[Start Extract provided]
You're Either on the Bus, or off the Bus

Commuting by mass transit: Think of it as 25 minutes of heaven. With material. Just like the Merry Pranksters, my fellow commuters seem to have a few, shall we say, boundary issues--which are all endlessly entertaining.

Monday, May 9, 2011

And the Score Is....

5 Utilkilts on one no. 56 Express bus.
1 wears plaid knee socks with tassles (I suppose he might have been the Prince of Wales).
1 wears a mesh tank top over a fleece t-shirt.
2 have Plumber's Butt when they sit down.

That is all.

Saturday, September 25, 2010

The Morning Commute, by the Numbers

Thursday, this is how the Number 37 bus going into town looked, by the numbers:

Men making last-minute adjustments to their comb-overs: 3

Young women sharing and applying the same stick of roll-on deodorant under the work clothes they were already wearing: 2

Women trying to apply lip liner while the bus went over construction speed bumps, to disastrous results: 1

High schoolers trying to snort Capri-Sun in through one nostril and out through the other: 4

Number who succeeded: 1

Men trimming nose hair while reading The New York Times: 1

Wednesday, September 1, 2010

Look Out for Flying Nail Bits

It's funny how the morning bus riders, at least on the 56 in West Seattle, think of the bus as the extension of their bathrooms, a place to continue their morning primping and prep work for the day. Yesterday, in one seven-mile ride, my fellow riders included:

  • An older woman who clipped her fingernails for 25 minutes, with nail bits flying all around the bus. One landed in the lap of the middle-aged man next to me who just looked down, muttered softly, "Really?" and brushed it away.
[End Extract provided]
[Start Information shown]
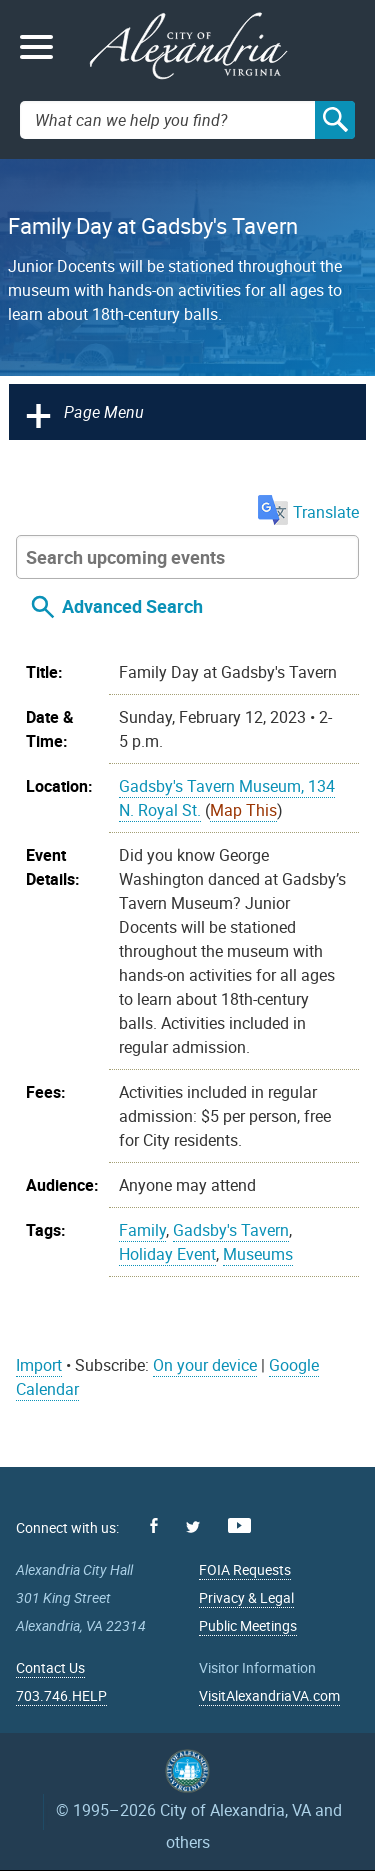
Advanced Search (132, 606)
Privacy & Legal (246, 1597)
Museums (258, 1254)
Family (142, 1230)
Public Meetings (248, 1625)
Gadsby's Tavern (231, 1230)
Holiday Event (167, 1254)
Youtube (239, 1525)
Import (39, 1365)
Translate (308, 512)
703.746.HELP (61, 1695)
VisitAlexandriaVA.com (269, 1695)
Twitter (193, 1527)
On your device (205, 1365)
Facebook (154, 1525)
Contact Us (50, 1667)
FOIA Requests (245, 1569)
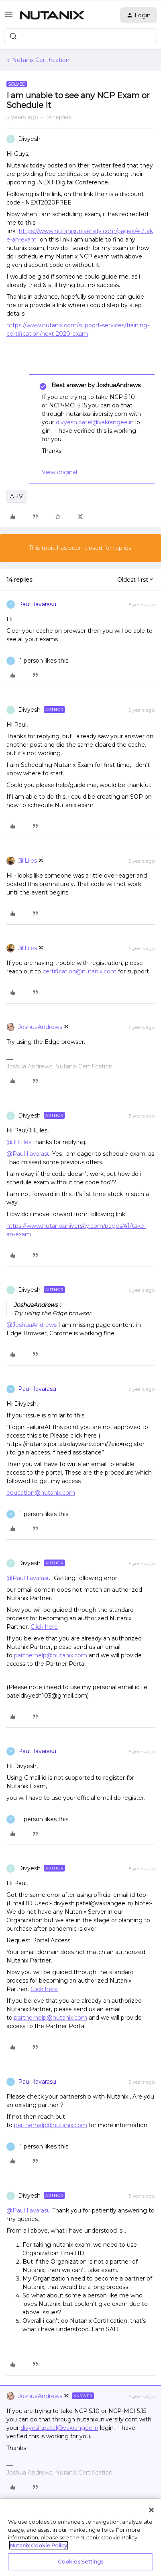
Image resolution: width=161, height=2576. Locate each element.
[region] (80, 2537)
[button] (9, 17)
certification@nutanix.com (79, 971)
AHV (16, 496)
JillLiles (27, 860)
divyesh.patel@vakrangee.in (95, 422)
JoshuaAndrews (40, 1027)
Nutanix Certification (40, 60)
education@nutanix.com (40, 1492)
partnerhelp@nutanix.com (50, 1655)
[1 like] (37, 661)
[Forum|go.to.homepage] (52, 15)
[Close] (151, 2510)
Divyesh (29, 139)
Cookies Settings (80, 2561)
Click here (44, 1626)
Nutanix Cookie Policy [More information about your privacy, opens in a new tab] (38, 2545)
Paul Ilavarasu (37, 604)
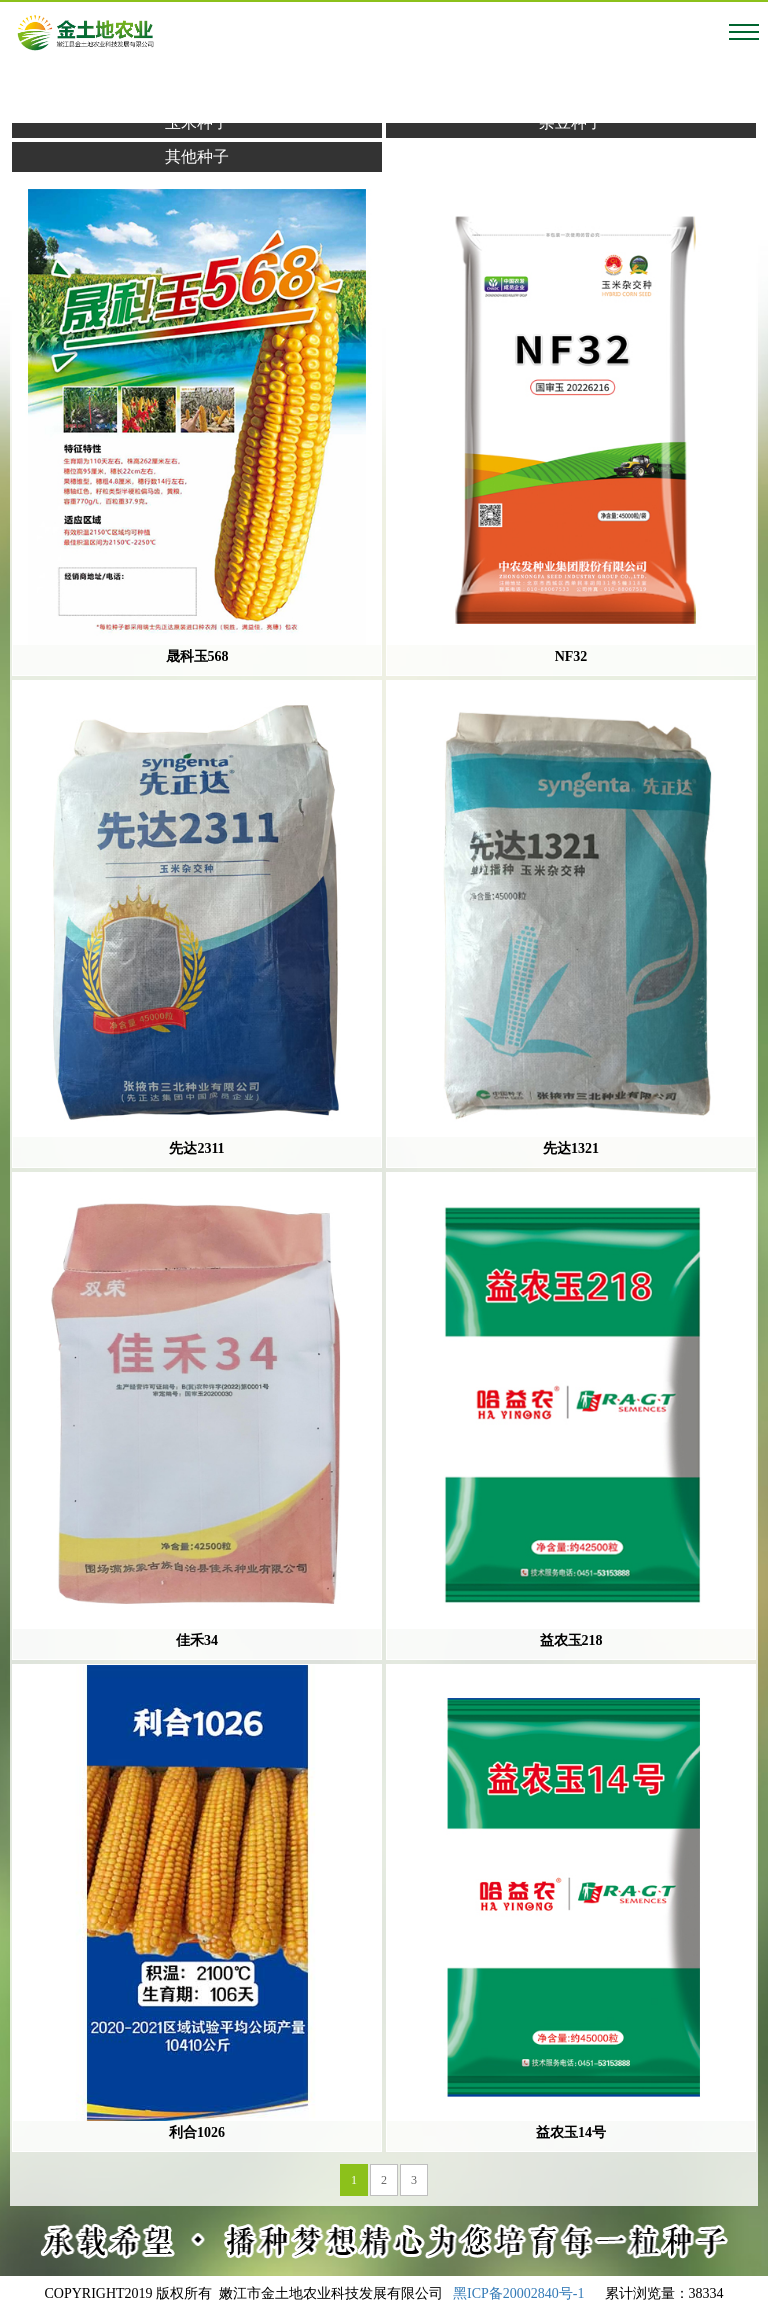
[End Information shown]
**Exercise A**:
In the commuting blog, why does the writer call a mass transit commute 25 minutes of heaven?
**Exercise B**:
Rewrite all of the extracted data entries with "Contact Us" changed to "Get in Touch" and everything else left as it is. Leave the pictures out.

**Task response A**:
The writer's fellow commuters seem to have boundary issues, and these are endlessly entertaining. That makes the ride a source of material.

**Task response B**:
Advanced Search (132, 606)
Privacy & Legal (246, 1597)
Museums (258, 1254)
Family (142, 1230)
Public Meetings (248, 1625)
Gadsby's Tavern (231, 1230)
Holiday Event (167, 1254)
Youtube (239, 1525)
Import (39, 1365)
Translate (308, 512)
703.746.HELP (61, 1695)
VisitAlexandriaVA.com (269, 1695)
Twitter (193, 1527)
On your device (205, 1365)
Facebook (154, 1525)
Get in Touch (50, 1667)
FOIA Requests (245, 1569)
Image resolution: width=161, height=2576. Locate each element.
[region] (80, 2537)
[button] (9, 17)
certification@nutanix.com (79, 971)
AHV (16, 496)
JillLiles (27, 860)
divyesh.patel@vakrangee.in (95, 422)
JoshuaAndrews (40, 1027)
Nutanix Certification (40, 60)
education@nutanix.com (40, 1492)
partnerhelp@nutanix.com (50, 1655)
[1 like] (37, 661)
[Forum|go.to.homepage] (52, 15)
[Close] (151, 2510)
Divyesh (29, 139)
Cookies Settings (80, 2561)
Click here (44, 1626)
Nutanix Cookie Policy [More information about your privacy, opens in a new tab] (38, 2545)
Paul Ilavarasu (37, 604)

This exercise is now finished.